> [Document excerpt]:
-- Opening Marker --

Before I go on, it is important for me to say that I sincerely hope that her marriage brings her great joy. It is most important that each of us has the freedom to grow and find happiness in this life. If that means getting married at a young age, then bully for the person who is so fortunate. I wish more intelligent folks who treat their fellow humans with true compassion would have more children who will behave as wonderfully as they do.

I guess what troubles me is the exaggerated emphasis that the LDS Church places on getting young women married. This young lady whose announcement I received spent a single year at school at Brigham Young University. One year. Maybe she'll go back. I have no idea, but I sure hope she does. As someone who spent some time with the young people of my ward, and who knows something of what the young women are taught from inside sources, I know that far too many bright young women are being discouraged from pursuing any career by their LDS elders.

The young women in our ward are being warned that the woman who works is supremely unhappy and that she deeply envies her friends who can stay home with the children. Unfortunate is the poor girl who "has to work because her husband does not support her" (you catch the assumption that she would not work simply because she wants to?). Yes, I bet there are these poor souls out there. But there are also the poor souls who married because they felt they had to, who hate being tied down at home, who are miserable as parents, and who raise their children to be equally miserable humans.

You see, the real problem is not working or staying home. The real problem is a society that tells people there is a single way to be happy in this life. Everyone is expected to live by that one plan, and there are to be no exceptions. If you choose something else, you aren't playing by the rules, and you probably won't attain the eternal rewards. The well meaning people of your community look down at you with that self-satisfied illusion of compassion that says, "poor thing, if only she were as fortunate as I am."

We can say that the problem is with the people, not the Gospel. And I hope that when it comes to the REAL fundamentals of the Gospel we are right. But what is fundamental? Faith, repentance, baptism, and enduring to the end. Loving God and your fellow human beings. This is the full extent of the law. These are the requirements.

Some people, including the leadership of the Church, also have a thing about gender, however. And they are deeply concerned that people conform to their understanding of gender so that a very angry Jesus does not come and destroy everything like Sodom and Gomorrah. Except that Sodom and Gomorrah were not destroyed because mom wanted a job and Balthazar loved Shiz instead of Sariah. The incident that broke it for Sodom was the violation of ancient mores concerning hospitality.

-- Closing Marker --

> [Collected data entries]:

-- Opening Marker --

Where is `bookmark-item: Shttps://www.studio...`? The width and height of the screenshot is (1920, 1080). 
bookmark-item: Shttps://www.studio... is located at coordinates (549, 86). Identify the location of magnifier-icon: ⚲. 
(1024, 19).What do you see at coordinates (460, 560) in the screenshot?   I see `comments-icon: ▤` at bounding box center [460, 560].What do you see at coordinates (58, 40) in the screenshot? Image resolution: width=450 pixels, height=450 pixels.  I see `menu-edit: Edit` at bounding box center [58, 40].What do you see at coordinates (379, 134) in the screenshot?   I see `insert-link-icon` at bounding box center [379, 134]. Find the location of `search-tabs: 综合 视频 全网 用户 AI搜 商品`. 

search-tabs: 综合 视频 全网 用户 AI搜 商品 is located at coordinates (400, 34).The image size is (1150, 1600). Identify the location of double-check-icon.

-- Closing Marker --

> [Tasks]:
[1] In the essay on the LDS Church's emphasis on young women marrying, what does the writer call the real problem instead of working or staying home, and why? Answer in one to three sentences.
[2] Carry on the essay about the LDS Church's emphasis on young women marrying, starting after its last sentence.
None of these lines has any bearing on the work asked here.

> [Task-by-task results]:
[1] The writer says the real problem is a society that tells people there is only one way to be happy. Everyone is expected to follow that single plan with no exceptions, and those who choose otherwise are treated as breaking the rules and are looked down on with a false show of compassion.

[2]
But the LDS Church, grasping at a way to remain relevant to its members without being useful or interesting in the least, came up with the Proclamation to the World on the Family. At the risk of gross oversimplification, I will boil the Proclamation down to what I think were the essentials they were really concerned about when they drafted this thing. If dad doesn't go to work, if mom doesn't stay home with the kids, and if Adam tries to marry Steve instead of Eve, God will rain down blood and horror upon the land.

What if dad stays home with the kids while mom goes to work? What if the whole family is happier that way? What if Adam really loves Steve and never had any interest in an Eve in his life? What if the tiny percentage of people who truly love a person of the same gender get married? Is it true that God will destroy us?

Since my homophobic friends like to bring forward the example of Sodom and Gomorrah, I will try to illustrate something useful using the very same text. Let's say, for the sake of argument, that the homophobes are right about the interpretation of the Sodom story. God destroys Sodom because it is thoroughly wicked. This depth of turpitude is reached when street gangs go pink. Consider Genesis 18:

26 And the LORD said, If I find in Sodom fifty righteous within the city, then I will spare all the place for their sakes.
27 And Abraham answered and said, Behold now, I have taken upon me to speak unto the Lord, which am but dust and ashes:
28 Peradventure there shall lack five of the fifty righteous: wilt thou destroy all the city for lack of five? And he said, If I find there forty and five, I will not destroy it.
29 And he spake unto him yet again, and said, Peradventure there shall be forty found there. And he said, I will not do it for forty’s sake.
30 And he said unto him, Oh let not the Lord be angry, and I will speak: Peradventure there shall thirty be found there. And he said, I will not do it, if I find thirty there.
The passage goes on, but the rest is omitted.